But sodium levels were highly inconsistent, with a Hawaiian Pizza from Pizza Hut in New Zealand containing twice the sodium of the brand’s same pizza in Canada.

Salt levels in the company’s UK pizzas have also been reduced. As WASH project co-ordinator Clare Farrand put it: “If Pizza Hut can provide the UK with lower-salt pizzas, why can’t the rest of the world have them too?”

Similar inconsistencies were uncovered in Domino’s pizzas, with a US-bought Hawaiian pizza containing 0.97g sodium per 100g, compared with 0.4g per 100g in the UK.

In the UK, too, there were significant variations between brands. A Diavolo pizza from national chain Pizza Express was shown to have around three times the sodium of a Tesco’s own-brand Mediterranean vegetable pizza.

A spokeswoman for Pizza Express said: “We take salt content very seriously, and are one of the few high-street restaurant chains to have signed up to the UK government’s Public Health Responsibility Deal, specifically the salt reduction pledge.”

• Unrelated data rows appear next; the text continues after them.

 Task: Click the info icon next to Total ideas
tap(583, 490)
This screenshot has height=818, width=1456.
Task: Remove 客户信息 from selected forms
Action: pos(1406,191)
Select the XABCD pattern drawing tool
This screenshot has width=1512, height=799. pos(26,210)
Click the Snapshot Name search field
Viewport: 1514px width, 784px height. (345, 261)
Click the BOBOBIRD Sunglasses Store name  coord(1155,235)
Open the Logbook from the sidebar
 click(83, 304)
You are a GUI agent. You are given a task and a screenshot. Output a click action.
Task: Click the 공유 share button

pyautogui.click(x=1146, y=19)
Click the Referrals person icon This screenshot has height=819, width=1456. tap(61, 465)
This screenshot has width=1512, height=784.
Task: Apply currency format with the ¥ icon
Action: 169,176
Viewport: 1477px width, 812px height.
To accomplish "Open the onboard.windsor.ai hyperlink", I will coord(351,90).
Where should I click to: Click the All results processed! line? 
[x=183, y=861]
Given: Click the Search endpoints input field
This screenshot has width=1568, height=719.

According to WASH, some 40 UK-based organisations including the major retailers and brandowners such as Unilever and Nestlé have signed up to this pledge. But far fewer out-of-home brandowners have made the commitment.

Pizza Express explains that, while previous Food Standards Agency (FSA) objectives were couched in terms of individual products, with a 1.2g of salt per 100g target to aim for, the Department of Health is now aiming for a 1g of salt per person per day reduction on 2007 levels by the end of 2012.

The chain claims that one third of its classic pizzas meet the FSA’s 1.2g of salt target. But the spokeswoman added: “A lot of the ingredients used in specific pizzas – such as anchovies, olives and the cured meat in the Diavolo pizza reported by WASH – are naturally high in salt.”